- **Collected data entries**:
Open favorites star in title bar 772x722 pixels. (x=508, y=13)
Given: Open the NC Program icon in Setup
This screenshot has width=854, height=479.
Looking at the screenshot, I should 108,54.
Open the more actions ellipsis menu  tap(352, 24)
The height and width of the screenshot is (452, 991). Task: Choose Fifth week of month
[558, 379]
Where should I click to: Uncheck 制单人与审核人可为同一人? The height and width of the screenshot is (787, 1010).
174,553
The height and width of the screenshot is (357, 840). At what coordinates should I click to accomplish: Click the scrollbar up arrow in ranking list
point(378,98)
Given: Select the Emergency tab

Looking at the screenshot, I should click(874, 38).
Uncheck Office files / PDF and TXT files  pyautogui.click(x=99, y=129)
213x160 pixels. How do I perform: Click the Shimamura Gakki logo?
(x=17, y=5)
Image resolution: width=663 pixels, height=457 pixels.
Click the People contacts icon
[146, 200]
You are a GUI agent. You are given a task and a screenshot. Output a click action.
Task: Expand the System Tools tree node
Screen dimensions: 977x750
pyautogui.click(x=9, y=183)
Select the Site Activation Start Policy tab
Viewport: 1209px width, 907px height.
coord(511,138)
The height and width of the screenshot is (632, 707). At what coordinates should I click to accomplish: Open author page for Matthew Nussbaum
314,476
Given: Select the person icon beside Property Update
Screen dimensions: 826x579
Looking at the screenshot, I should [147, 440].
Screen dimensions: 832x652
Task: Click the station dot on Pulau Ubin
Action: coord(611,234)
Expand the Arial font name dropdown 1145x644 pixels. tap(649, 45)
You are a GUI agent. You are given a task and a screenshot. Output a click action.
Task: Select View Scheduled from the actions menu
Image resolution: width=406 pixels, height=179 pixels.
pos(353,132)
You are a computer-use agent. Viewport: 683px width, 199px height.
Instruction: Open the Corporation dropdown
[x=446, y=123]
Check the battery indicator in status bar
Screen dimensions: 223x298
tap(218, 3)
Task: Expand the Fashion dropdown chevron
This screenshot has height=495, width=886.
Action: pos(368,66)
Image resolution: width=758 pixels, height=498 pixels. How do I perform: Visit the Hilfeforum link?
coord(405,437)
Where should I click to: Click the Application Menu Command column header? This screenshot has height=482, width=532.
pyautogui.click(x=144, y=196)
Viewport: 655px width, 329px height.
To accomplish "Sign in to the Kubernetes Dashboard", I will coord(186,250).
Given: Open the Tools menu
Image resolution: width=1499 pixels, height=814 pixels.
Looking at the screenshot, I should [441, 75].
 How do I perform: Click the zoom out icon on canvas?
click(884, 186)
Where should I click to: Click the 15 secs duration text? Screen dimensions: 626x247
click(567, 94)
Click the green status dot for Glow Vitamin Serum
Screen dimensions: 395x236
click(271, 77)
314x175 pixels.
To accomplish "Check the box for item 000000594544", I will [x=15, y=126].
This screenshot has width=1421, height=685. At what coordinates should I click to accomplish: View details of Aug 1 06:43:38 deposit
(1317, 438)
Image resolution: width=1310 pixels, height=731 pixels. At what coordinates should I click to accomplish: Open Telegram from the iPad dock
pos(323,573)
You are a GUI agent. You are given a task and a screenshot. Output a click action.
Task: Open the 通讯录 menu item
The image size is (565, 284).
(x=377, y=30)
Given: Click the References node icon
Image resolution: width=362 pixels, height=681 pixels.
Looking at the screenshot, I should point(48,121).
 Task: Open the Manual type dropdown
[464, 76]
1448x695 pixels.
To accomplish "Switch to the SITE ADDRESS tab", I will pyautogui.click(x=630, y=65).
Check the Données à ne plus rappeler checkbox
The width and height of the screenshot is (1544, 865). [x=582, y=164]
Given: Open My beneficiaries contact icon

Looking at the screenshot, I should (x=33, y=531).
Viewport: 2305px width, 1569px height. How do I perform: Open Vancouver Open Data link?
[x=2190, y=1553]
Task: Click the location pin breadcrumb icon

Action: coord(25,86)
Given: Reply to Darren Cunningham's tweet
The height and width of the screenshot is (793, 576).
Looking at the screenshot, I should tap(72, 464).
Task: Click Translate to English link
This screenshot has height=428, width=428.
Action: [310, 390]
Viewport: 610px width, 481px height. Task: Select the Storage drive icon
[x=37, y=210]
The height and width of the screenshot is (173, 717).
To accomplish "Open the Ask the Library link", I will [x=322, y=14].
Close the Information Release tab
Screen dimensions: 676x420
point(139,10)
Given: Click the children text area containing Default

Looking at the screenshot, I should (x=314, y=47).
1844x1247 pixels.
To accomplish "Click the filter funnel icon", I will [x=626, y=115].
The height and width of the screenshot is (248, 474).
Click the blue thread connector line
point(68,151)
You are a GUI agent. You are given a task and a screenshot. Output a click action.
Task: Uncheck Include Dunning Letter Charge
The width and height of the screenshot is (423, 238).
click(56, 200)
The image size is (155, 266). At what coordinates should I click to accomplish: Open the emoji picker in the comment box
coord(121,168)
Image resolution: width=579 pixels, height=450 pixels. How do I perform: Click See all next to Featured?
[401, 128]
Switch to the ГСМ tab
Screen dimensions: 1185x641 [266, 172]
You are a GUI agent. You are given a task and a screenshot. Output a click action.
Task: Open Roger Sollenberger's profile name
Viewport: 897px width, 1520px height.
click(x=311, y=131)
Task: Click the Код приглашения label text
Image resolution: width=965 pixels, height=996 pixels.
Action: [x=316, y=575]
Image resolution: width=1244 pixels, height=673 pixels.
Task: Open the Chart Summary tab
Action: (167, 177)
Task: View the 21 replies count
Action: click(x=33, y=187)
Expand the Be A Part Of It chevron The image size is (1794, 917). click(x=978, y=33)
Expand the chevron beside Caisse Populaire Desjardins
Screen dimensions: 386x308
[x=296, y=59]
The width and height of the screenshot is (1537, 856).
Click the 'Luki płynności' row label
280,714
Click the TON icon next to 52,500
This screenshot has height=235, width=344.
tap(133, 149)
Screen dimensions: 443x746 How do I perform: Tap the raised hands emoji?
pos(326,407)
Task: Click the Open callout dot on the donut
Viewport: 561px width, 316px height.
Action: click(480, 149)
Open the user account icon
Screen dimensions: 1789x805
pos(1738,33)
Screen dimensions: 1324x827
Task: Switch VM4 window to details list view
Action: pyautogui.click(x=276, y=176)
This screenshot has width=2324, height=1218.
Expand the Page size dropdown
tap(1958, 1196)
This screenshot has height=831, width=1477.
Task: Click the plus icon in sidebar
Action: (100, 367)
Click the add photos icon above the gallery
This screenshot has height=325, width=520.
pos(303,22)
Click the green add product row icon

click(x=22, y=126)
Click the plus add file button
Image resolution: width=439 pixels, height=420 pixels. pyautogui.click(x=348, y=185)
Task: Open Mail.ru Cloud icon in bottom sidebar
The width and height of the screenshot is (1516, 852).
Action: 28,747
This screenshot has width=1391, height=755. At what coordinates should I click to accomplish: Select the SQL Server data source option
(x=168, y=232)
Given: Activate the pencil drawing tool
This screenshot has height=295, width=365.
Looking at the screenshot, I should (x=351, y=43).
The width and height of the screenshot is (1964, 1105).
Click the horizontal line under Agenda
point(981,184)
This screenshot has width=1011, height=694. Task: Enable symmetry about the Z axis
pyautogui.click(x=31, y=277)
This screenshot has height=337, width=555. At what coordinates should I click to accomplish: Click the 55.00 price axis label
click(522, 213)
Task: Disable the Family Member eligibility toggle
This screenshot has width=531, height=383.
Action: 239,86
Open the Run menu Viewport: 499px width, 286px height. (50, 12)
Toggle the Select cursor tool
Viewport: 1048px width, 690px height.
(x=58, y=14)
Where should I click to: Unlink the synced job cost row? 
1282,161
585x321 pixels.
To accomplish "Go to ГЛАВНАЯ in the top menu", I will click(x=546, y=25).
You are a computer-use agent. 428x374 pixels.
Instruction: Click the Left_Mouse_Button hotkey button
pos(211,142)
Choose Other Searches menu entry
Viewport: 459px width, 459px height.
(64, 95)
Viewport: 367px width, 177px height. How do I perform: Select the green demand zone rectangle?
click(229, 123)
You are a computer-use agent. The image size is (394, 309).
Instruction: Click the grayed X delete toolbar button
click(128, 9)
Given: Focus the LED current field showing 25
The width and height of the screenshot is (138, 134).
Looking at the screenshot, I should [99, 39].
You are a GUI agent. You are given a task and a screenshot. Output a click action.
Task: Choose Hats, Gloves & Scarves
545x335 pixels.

- **What to do**: Edit the items from the line containing "Where should I click to: Unlink" down to the line containing "pos(211,142)" by putting "shortcut" in place of "hotkey", and give those lines back otherwise unchanged.

- **Answer for this exercise**:
Where should I click to: Unlink the synced job cost row? 
1282,161
585x321 pixels.
To accomplish "Go to ГЛАВНАЯ in the top menu", I will click(x=546, y=25).
You are a computer-use agent. 428x374 pixels.
Instruction: Click the Left_Mouse_Button shortcut button
pos(211,142)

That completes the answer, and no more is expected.